→ **Selected passage**
────────────────

The Corolla ZR Hybrid adds sporty tinsel over the mid-spec SX, but it’s the small things like the a contrast roof and suede seats that make all the difference
When Toyota launched the 12th-generation Corolla small car in August 2018, the ZR was considered quite steep at its $31,870 list price – but how quickly things change. With huge price hikes on rivals like the Volkswagen Golf (which went from $25,790 to $29,250 in base manual form) and Honda Civic ($23,790 entry to $47,200 driveway), the top-shelf Corolla ZR hybrid hatch now looks like a bargain, particularly given its frugal 4.2L/100km claimed fuel consumption.
On the subject of hybrids, the Corolla is still the only small car in Australia to offer a self-charging hybrid powertrain, though Honda has confirmed a 135kW 2.0-liter petrol-electric hybrid powertrain will be available in Australian Civics later this year. But for now, the Corolla remains peerless.

────────────────

→ **Given data**
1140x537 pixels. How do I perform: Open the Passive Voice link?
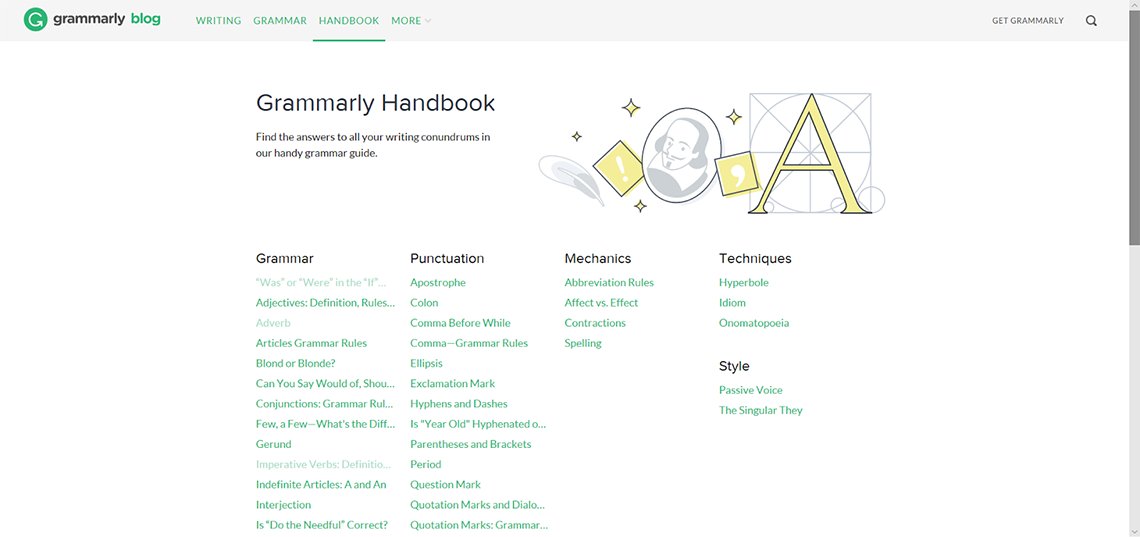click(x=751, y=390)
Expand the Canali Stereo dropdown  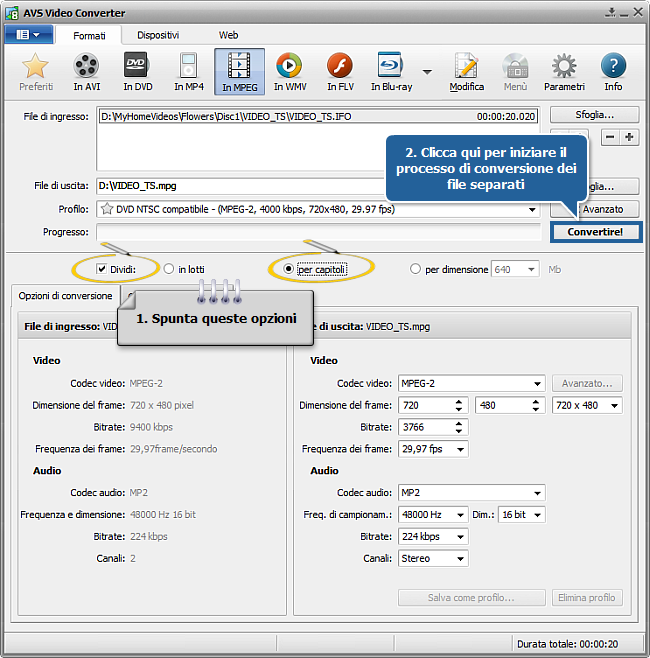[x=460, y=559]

────────────────

→ **Exercise description**
Write the next part of the Corolla ZR Hybrid review, starting after its final sentence. The lines above are unrelated to the Corolla ZR Hybrid review.

→ **Output of the exercise**
Our Corolla ZR’s sharp appearance – finished in silver pearl ($575) paint with contrasting black roof ($775) and machine-faced 18-inch alloy wheels – further bolsters this hatch’s driveway appeal.
The Corolla’s frugal hybrid powertrain and handsome looks proved prominent draw cards last year with the hatch and sedan recording the fourth best sales result of any vehicle in Australia (28,768), but in the first quarter of 2022 the Corolla slipped back to ninth spot behind its Hyundai i30 arch-rival in the sales charts.
Much of the Corolla’s sluggish results in 2022 are down to extended wait times – six months in some cases – but is there more to the story? Have rivals beaten the Corolla’s blend of practicality, frugality and durability?
The sheer refinement of a hybrid-powered Toyota strikes you as soon as you press the power button and hear … nothing. Without the usual din of a combustion engine firing into life, the only experience is listening to the whir of electric motors and a light hiss from the air conditioning.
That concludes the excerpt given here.